With his popularity surging, Trump will be even more emboldened to use the formidable powers of his office. It’s no stretch to see him pull some levers to convince Russia’s Putin and China’s Xi to drop their support for Maduro.

By the time US voters head to the polls — likely handing Trump four more years in the White House — I expect Maduro will be holed up in another country.

But even if the democrats manage to get their act together to win the election, don’t forget the rare and fervent bipartisan support on display for Guaido.

As entertaining as Trump’s State of the Union Address was for the rest of us, I imagine Maduro would just as soon have given it a pass.

Now, to the markets. Again surging ahead…

Markets

Overnight, the Dow Jones Industrial Average closed up 483.22 points, or 1.68%.

The S&P 500 closed up 37.10 points, or 1.13%.

In Europe the Euro Stoxx 50 index closed up 45.56 points, or 1.22%. Meanwhile, the FTSE 100 gained 0.57%, and Germany’s DAX closed up 196.59 points, or 1.48%.

In Asian markets Japan’s Nikkei 225 is up 518.46 points, or 2.22%. China’s CSI 300 is up 0.97%.

The S&P/ASX 200 is up 64.35 points, or 0.92%.

West Texas Intermediate crude oil is US$51.21 per barrel.
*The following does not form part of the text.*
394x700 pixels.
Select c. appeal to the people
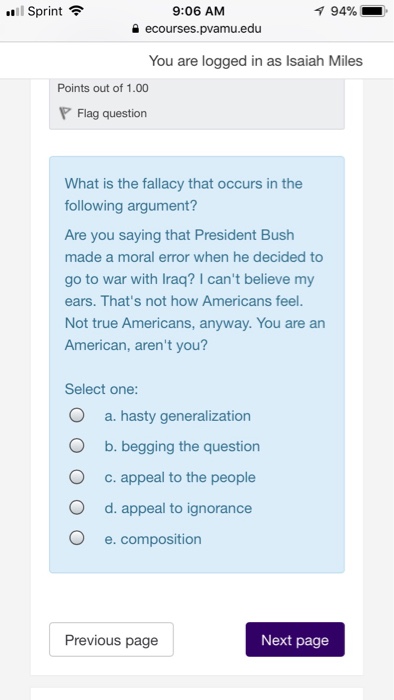coord(77,477)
Brent crude is US$55.28 per barrel.

Turning to gold, the yellow metal is trading for US$1,555.62 (AU$2,304.62) per troy ounce. Silver is US$17.62 (AU$26.10) per troy ounce.

One bitcoin is worth US$9.644.48. That’s a 5.3% gain overnight, if you’re keeping track.
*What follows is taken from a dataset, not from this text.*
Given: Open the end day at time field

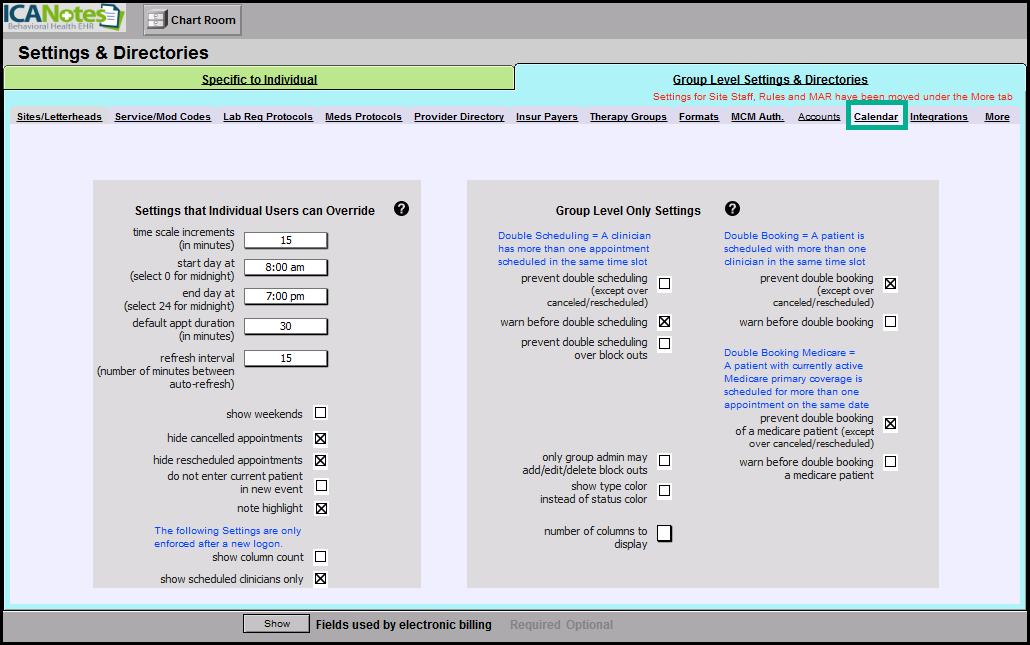Looking at the screenshot, I should click(286, 296).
The Aussie dollar is worth 67.50 US cents.

OPEC’s nightmare

Oil prices perked up overnight after rumours emerged out of China that a cure for the novel coronavirus may be nigh.

Rumours the WHO promptly quashed. But never mind…

After trading US$49.67 per barrel yesterday, WTI bounced back to US$51.21 this morning. Brent also added a bit more than US$1 per barrel on hopes global demand won’t crater under the strains of a pandemic.

While we can all hope, that remains to be seen. Bloomberg estimates China’s oil demand has already plummeted 20% as factories shut their doors under sweeping quarantines.

And the virus’ impact goes well beyond China.

From the AFR:

A slowdown in the global economy resulting from the outbreak is expected to reduce 2020 worldwide oil demand growth by 300,000-500,000 barrels per day (bpd), roughly 0.5 per cent of total demand, BP’s chief financial officer Brian Gilvary said on Tuesday.

You can see the impact on crude prices below:



chart image
Source: Bloomberg
Click to enlarge

Little surprise then that OPEC+ is huddled in Vienna in yet another effort to prop up prices by cutting supply.

But that meeting doesn’t appear to be going according to Saudi Arabia’s script. The Saudis are intent on doing whatever it takes — or whatever they can — to keep crude prices from tanking. But Russia, the ‘plus’ member, isn’t eager to play along this time around.

The cartel’s two days of scheduled talks have now entered a third day. It seems Russia is reluctant to cut more output than already agreed to in December. An agreement that ends this March.

To add to OPEC’s woes, Reuters reports that US crude inventories climbed 3.4 million barrels in the last week of January, again beating analyst forecasts.

And let’s not forget Venezuela.

If Trump manages to help oust Maduro in favour of Guaido, he’ll lift the embargo on the oil rich nation’s crude exports.

It would also open the door for the big international oil companies to invest in Venezuela’s notoriously beleaguered oil fields.

That will spell more bad news for OPEC. But it could prove a boon for companies like Chevron, Exxon or BP.